_Excerpt provided_
____
# Couple of things about the 530d



## Kell (May 28, 2002)

Some good and bad things with the BMW over this break.

We drove from Wycombe to Northumberland for Christmas and then from there to Devon for New Year.

I was surprised that, on the run up North (with roof box attached) I managed an MPG of 'almost' 33. A nice surprise - but helped enormously by copious use of the cruise control stalk.

Pretty much everything was fine while up North - with the exception that the key has stopped synching with the ignition again and we couldn't get it re-synched without both keys.

On our drive down to Devon, however, we encountered a couple of things which were annoying more than problematic.

it was very windy for the drive, which immediatly saw the fuel economy drop to around 23.5mpg. Which is a fair old difference. The other thing was that after making a stop for our little girl to have a wee, the 'puncture' warning came on. Drove at 50mph to the next services to check the tyre pressures, only to find that their air hose wasn't working.

Luckily, the Sat Nav carries the locations of the BMW dealers and we were just four miles from BMW Chelmsford. Pulled in there and they'd sorted us out within 45 minutes (most of that wait was purely down to the fact that the tyre guy was attending to another car).

As it turns out, it's something which is quite common to these cars in that a long journey heats the tyres up and the pressure increases, then when you stop and they cool down and the pressure decreases, it can confuse the system and make it think it has a puncture when it doesn't. They were very quick to check them all and reassure us that everything was OK.

I have to make comment that while neither my wife or I were particular 'fans' of BMW in the past we both said that Audi would now have to do smething special to convince us back to the marque given the excellent service we've always received whenever going into a BMW dealership and the piss poor service we normally recieved from Audi. Their loss and our gain I guess.
____
_Data extract_
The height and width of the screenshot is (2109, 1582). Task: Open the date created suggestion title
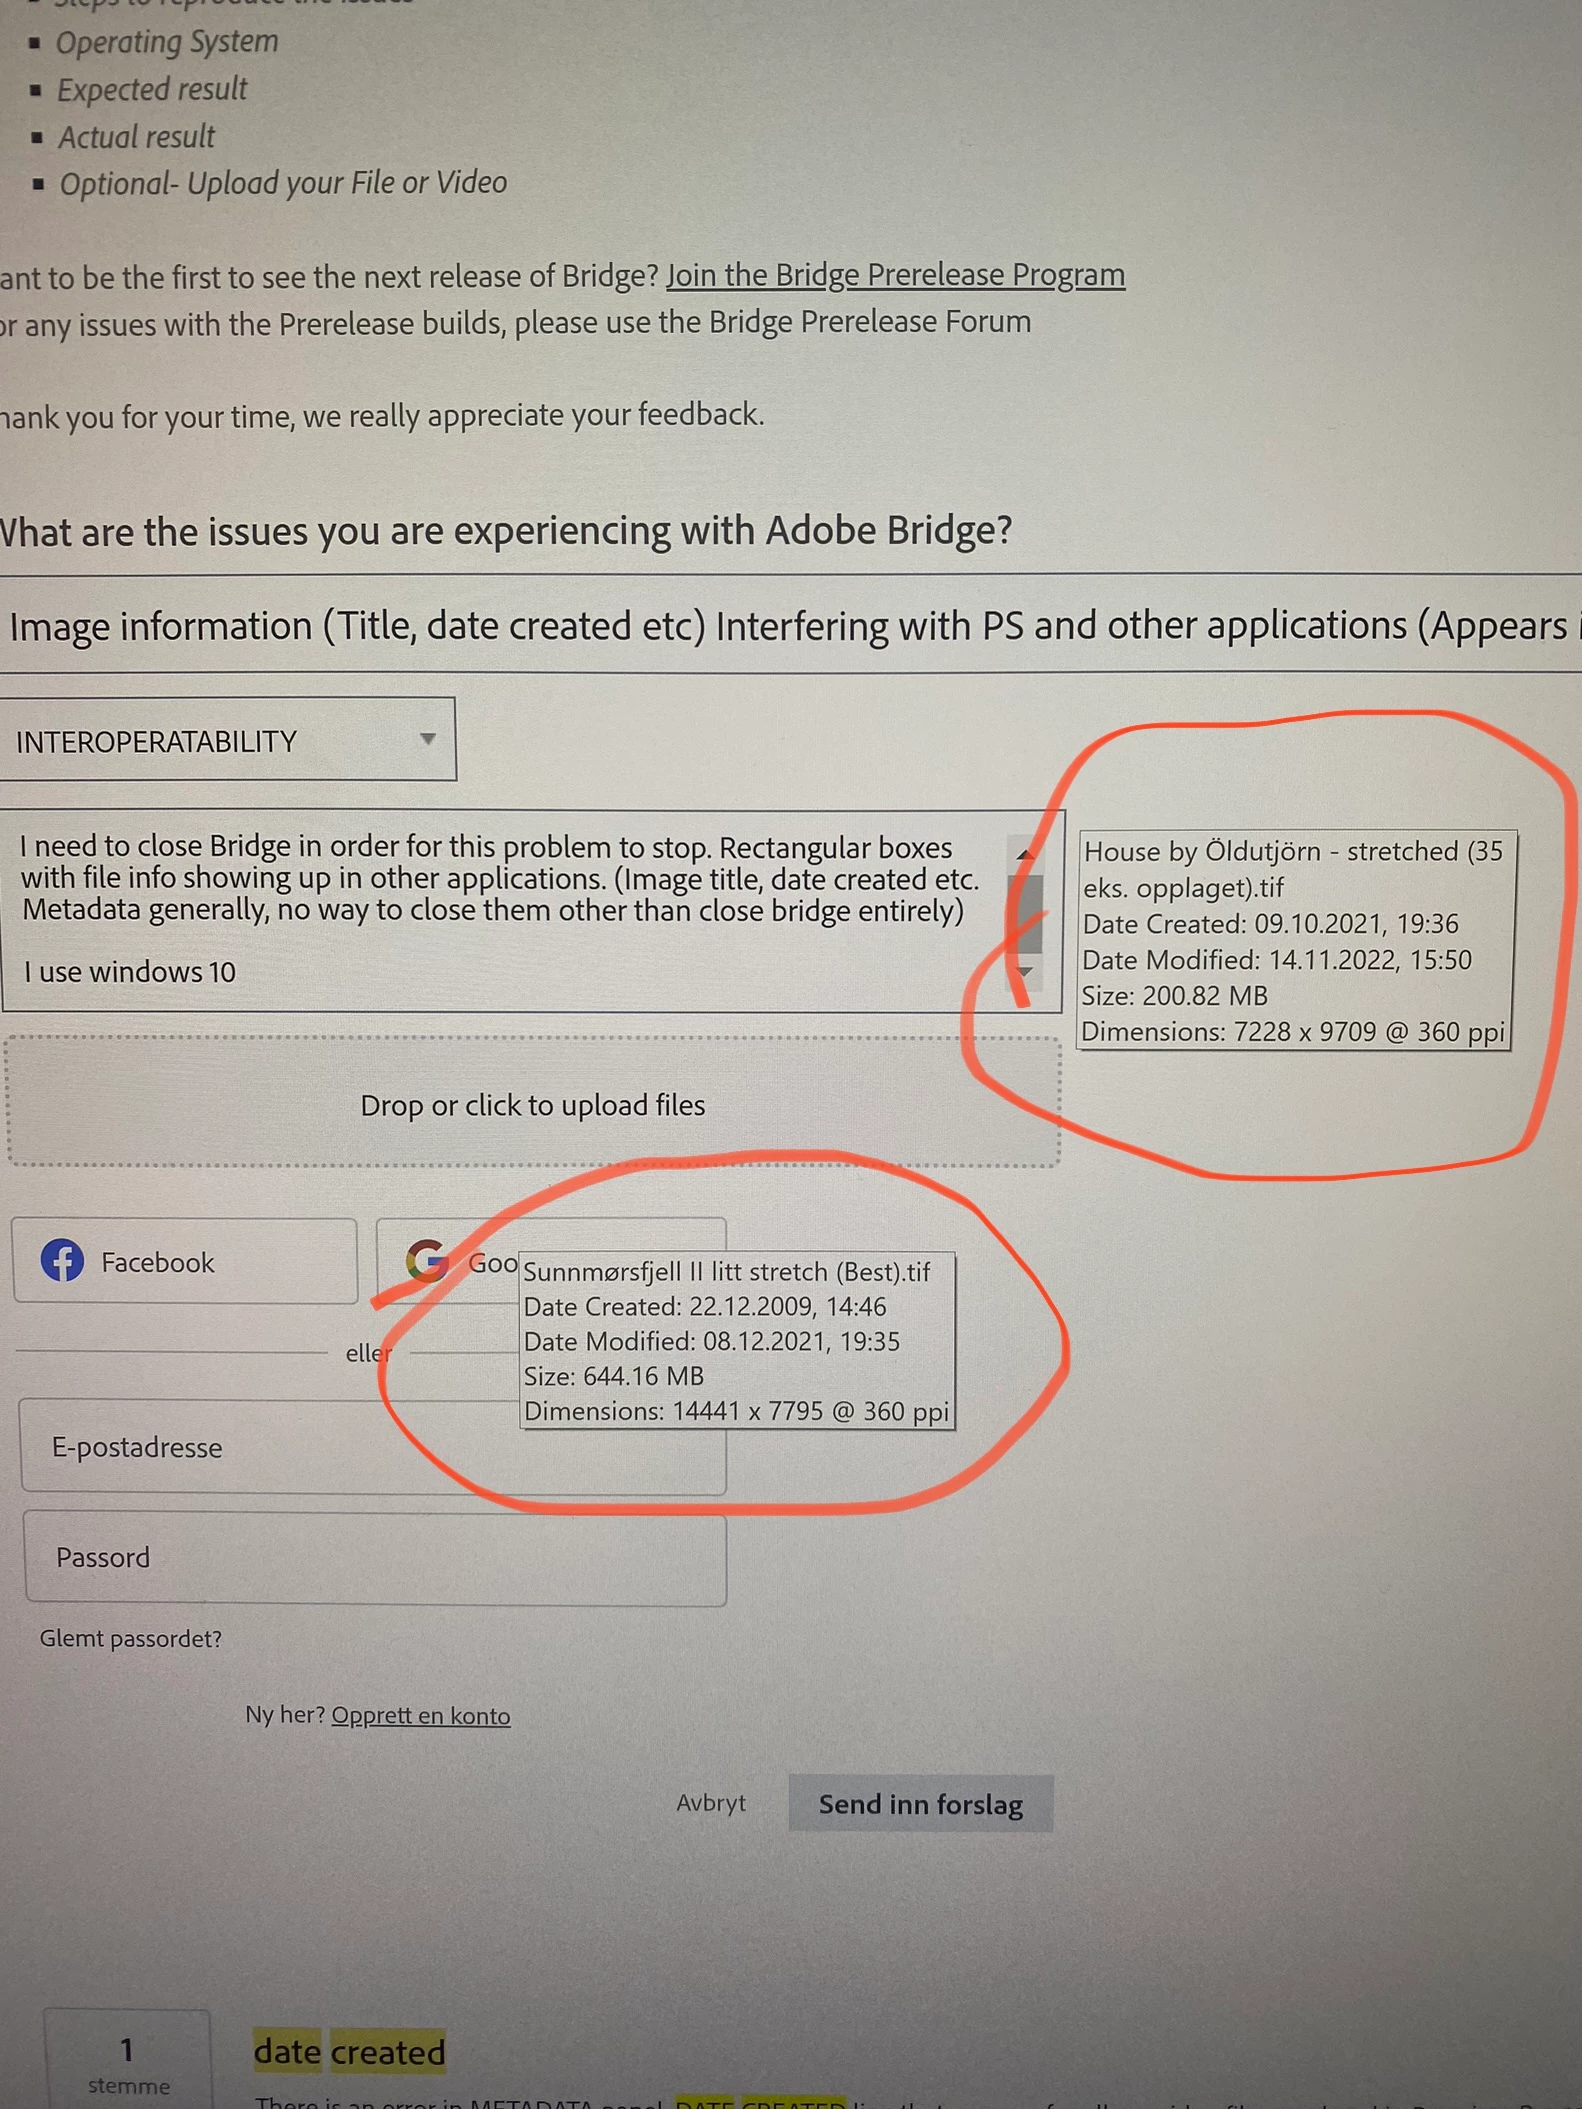(x=349, y=2052)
____
_Problem set_
1. Answer these from the 530d post:
(a) What fuel economy was managed on the run up North?
(b) Around what figure did fuel economy drop to on the windy drive?
(c) Within how long did the dealer sort out the puncture warning?
2. Resume the 530d post after its final sentence.
The data is separate from the 530d post.

_Solved tasks_
1.
(a) Almost 33 mpg.
(b) Around 23.5 mpg.
(c) Within 45 minutes.

2.
Finally, those of you that know the link road from Barnstaple to the M5 will appreciate that for the most part, it's hard to overtake there unless you're doing so up one of the hills with the dual lanes. I was a little disappointed on the way down that I couldn't pass a 525d, but then he really was going for it (chasing an Alfa GTV) and while there was only him in the car (and I'm guessing an empty boot), there was my wife, my daughter and myself in our car, plus all the clothing for a two-week break, plus all the many, many Christmas present that we were karting to and fro. So while I was gaining on him on one of the hills, it was painfully slow progress. Then my daughter needed a wee and we had to turn off. 

However, coming back yesterday with the car absolutely loaded up, we still left a MKV Golf GTi for dust. And believe me he was trying to keep up.

Admittedly I was flooring it up the hills and with foot to the floor, he just kept getting smaller and smaller in my rear view mirror. He tried a few risky overtaking moves on the single carraigeway sections in an attempt to keep up, but I think in the end he gave up. Probably surprised him - and in some ways I almost wish that the car wasn't debadged - so that he could see he'd been passed with alarming ease by a diesel...

Yet again, I can't fail to be impressed by this car.

*Looking rather worse for wear after 1,000 miles over Christmas*


----------



## Wondermikie (Apr 14, 2006)

Nice write up. Bit thirsty though, eh?


----------



## Kell (May 28, 2002)

Well, that's the only thing that I don't like about it. But then it's a big engine and an auto. Given the performance and the size of the car, I still think it's actually pretty good.


----------



## p1tse (Sep 20, 2004)

nice write up

bro in law has a 330cd which is nice.

there's a 5 series saloon in the car park now, and looks good.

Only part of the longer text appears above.